[Exercise data — start]

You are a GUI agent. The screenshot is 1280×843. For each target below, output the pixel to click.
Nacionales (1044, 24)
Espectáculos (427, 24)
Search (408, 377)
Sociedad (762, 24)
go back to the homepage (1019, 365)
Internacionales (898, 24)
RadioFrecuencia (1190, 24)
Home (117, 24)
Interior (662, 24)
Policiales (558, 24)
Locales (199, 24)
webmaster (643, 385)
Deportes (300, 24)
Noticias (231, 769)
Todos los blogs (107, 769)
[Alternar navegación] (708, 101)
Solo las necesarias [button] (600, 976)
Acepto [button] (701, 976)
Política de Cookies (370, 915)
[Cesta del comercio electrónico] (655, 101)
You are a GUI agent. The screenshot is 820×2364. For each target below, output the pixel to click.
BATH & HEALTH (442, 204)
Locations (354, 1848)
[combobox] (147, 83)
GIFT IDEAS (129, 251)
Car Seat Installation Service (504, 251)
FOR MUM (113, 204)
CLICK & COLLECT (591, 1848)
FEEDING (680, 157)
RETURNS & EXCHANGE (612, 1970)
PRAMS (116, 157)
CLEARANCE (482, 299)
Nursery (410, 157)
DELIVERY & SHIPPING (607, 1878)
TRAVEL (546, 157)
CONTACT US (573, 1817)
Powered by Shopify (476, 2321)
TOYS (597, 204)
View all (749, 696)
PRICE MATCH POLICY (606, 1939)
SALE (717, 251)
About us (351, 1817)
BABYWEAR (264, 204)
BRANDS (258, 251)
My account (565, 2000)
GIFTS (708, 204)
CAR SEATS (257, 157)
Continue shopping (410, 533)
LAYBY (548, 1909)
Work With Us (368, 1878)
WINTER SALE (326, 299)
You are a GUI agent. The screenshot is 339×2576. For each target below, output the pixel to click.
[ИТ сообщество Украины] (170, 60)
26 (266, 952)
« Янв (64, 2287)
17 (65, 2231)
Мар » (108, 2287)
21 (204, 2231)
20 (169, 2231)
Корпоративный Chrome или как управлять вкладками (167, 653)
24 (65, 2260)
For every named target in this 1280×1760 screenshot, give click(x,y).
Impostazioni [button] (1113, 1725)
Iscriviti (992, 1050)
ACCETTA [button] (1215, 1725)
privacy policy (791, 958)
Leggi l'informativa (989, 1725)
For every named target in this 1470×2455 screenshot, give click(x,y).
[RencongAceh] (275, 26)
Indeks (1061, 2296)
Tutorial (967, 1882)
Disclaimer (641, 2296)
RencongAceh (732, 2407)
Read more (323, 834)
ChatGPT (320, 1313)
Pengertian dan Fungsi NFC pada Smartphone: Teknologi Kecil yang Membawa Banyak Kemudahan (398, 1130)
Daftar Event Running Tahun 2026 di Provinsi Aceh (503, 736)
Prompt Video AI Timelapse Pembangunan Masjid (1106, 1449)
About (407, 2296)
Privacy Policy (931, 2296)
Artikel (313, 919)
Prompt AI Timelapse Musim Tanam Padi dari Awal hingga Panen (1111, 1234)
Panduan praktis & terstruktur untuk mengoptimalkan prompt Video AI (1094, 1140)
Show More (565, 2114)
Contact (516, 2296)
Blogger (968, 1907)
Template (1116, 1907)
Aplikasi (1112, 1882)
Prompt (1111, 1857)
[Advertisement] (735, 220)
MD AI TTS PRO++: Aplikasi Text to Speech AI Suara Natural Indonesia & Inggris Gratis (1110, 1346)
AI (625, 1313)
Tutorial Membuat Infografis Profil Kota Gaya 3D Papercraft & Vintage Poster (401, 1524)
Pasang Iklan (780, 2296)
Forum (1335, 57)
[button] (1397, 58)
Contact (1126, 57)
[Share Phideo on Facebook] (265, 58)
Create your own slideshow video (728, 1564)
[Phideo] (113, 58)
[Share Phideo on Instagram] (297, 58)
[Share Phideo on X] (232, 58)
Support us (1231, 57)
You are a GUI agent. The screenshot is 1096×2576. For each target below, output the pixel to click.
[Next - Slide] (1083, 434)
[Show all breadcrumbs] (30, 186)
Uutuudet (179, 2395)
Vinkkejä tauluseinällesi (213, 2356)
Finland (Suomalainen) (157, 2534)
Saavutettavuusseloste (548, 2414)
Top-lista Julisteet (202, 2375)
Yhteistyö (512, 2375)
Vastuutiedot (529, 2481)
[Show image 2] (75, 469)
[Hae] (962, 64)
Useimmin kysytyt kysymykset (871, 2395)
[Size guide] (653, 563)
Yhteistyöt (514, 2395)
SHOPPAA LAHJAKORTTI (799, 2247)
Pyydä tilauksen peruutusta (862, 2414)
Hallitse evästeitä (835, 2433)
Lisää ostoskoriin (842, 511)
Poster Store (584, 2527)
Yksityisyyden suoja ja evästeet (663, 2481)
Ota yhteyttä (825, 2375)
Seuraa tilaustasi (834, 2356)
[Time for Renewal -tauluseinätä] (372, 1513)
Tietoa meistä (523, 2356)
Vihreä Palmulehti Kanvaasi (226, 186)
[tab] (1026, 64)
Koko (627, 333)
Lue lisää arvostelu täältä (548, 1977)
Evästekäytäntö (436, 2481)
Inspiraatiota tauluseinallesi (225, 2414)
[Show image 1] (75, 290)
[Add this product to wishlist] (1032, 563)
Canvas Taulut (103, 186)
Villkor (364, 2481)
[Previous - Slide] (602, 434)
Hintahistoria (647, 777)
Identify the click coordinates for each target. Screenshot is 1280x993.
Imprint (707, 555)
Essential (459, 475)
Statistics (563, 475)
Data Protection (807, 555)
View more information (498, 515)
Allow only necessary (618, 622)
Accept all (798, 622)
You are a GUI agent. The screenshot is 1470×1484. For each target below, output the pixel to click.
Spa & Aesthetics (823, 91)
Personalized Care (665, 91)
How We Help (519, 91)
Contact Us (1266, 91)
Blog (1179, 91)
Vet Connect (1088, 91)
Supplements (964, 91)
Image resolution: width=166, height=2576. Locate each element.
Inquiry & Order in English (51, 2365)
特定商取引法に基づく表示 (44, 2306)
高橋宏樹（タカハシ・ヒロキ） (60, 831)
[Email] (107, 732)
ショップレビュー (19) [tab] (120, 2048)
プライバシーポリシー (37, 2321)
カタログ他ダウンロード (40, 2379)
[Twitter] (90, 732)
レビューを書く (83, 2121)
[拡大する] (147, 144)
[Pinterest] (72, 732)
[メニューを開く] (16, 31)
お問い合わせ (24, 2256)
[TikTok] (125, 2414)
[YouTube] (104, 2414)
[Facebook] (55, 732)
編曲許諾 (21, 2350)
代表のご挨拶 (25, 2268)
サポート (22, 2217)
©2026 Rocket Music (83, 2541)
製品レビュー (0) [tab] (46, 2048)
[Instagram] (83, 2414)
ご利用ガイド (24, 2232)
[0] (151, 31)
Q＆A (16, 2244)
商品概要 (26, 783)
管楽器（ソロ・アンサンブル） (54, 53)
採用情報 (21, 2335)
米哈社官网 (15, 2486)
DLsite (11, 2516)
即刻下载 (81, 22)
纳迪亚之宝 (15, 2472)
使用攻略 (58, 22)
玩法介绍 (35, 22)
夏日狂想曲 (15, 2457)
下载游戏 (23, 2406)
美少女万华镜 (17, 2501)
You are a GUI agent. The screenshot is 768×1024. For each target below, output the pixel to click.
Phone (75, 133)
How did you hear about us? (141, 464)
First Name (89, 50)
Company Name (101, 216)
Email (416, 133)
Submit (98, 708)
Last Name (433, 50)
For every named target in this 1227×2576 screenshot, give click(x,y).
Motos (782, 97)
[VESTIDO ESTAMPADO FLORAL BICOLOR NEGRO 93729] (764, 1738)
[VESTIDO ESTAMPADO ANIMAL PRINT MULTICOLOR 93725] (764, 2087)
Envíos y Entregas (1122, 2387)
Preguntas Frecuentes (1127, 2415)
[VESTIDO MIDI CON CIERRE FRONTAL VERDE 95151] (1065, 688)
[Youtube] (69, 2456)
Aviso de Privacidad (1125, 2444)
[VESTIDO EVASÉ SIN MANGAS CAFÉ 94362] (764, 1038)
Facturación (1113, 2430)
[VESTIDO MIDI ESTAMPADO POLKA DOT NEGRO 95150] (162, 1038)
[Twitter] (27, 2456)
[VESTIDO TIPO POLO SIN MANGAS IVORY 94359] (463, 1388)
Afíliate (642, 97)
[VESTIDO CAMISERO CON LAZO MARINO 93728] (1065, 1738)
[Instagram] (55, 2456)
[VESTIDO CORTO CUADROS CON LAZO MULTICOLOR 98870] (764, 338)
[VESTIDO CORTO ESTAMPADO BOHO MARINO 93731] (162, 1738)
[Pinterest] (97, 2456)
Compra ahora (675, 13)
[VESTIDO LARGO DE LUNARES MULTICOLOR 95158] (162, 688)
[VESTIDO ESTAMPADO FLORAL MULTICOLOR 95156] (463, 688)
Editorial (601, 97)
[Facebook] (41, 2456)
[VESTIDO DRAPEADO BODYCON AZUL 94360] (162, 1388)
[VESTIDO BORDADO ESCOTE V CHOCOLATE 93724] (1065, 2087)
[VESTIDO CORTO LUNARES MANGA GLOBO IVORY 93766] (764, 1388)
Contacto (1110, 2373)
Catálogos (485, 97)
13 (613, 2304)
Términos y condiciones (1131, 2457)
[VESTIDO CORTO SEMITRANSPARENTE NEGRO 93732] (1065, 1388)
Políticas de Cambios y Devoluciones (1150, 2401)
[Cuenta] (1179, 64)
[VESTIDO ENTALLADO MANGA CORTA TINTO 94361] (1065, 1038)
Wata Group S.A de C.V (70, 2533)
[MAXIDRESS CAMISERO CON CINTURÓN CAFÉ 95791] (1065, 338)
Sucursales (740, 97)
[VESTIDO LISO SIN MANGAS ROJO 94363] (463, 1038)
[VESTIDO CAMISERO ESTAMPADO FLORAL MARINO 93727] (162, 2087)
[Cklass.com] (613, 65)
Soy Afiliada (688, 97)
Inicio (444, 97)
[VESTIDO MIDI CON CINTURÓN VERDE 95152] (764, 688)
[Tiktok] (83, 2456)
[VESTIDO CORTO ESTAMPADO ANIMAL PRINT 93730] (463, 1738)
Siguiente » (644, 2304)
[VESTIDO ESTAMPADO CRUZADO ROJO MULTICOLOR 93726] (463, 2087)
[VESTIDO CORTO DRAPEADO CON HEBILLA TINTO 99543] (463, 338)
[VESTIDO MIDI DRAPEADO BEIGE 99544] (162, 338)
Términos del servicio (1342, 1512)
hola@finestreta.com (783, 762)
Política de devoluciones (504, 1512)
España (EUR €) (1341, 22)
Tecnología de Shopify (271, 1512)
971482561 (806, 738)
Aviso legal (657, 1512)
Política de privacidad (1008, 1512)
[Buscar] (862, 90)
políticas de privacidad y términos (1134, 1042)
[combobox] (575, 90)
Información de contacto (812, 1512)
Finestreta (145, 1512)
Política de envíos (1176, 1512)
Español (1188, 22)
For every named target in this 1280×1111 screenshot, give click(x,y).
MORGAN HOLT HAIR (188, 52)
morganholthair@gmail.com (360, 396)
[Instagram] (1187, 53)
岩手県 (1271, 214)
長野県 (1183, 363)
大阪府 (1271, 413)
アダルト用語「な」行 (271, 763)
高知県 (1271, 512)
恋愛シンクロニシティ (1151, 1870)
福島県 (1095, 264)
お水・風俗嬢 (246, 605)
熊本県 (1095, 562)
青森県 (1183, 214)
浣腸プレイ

[Exercise data — finish]

• _Exercise details_
At the first line of the material above, start reproducing each line exactly, and end with the line that holds "You are a GUI agent. The screenshot is 339×2576.", adding nothing.

• _Problem solution_
You are a GUI agent. The screenshot is 1280×843. For each target below, output the pixel to click.
Nacionales (1044, 24)
Espectáculos (427, 24)
Search (408, 377)
Sociedad (762, 24)
go back to the homepage (1019, 365)
Internacionales (898, 24)
RadioFrecuencia (1190, 24)
Home (117, 24)
Interior (662, 24)
Policiales (558, 24)
Locales (199, 24)
webmaster (643, 385)
Deportes (300, 24)
Noticias (231, 769)
Todos los blogs (107, 769)
[Alternar navegación] (708, 101)
Solo las necesarias [button] (600, 976)
Acepto [button] (701, 976)
Política de Cookies (370, 915)
[Cesta del comercio electrónico] (655, 101)
You are a GUI agent. The screenshot is 820×2364. For each target below, output the pixel to click.
BATH & HEALTH (442, 204)
Locations (354, 1848)
[combobox] (147, 83)
GIFT IDEAS (129, 251)
Car Seat Installation Service (504, 251)
FOR MUM (113, 204)
CLICK & COLLECT (591, 1848)
FEEDING (680, 157)
RETURNS & EXCHANGE (612, 1970)
PRAMS (116, 157)
CLEARANCE (482, 299)
Nursery (410, 157)
DELIVERY & SHIPPING (607, 1878)
TRAVEL (546, 157)
CONTACT US (573, 1817)
Powered by Shopify (476, 2321)
TOYS (597, 204)
View all (749, 696)
PRICE MATCH POLICY (606, 1939)
SALE (717, 251)
About us (351, 1817)
BABYWEAR (264, 204)
BRANDS (258, 251)
My account (565, 2000)
GIFTS (708, 204)
CAR SEATS (257, 157)
Continue shopping (410, 533)
LAYBY (548, 1909)
Work With Us (368, 1878)
WINTER SALE (326, 299)
You are a GUI agent. The screenshot is 339×2576. For each target below, output the pixel to click.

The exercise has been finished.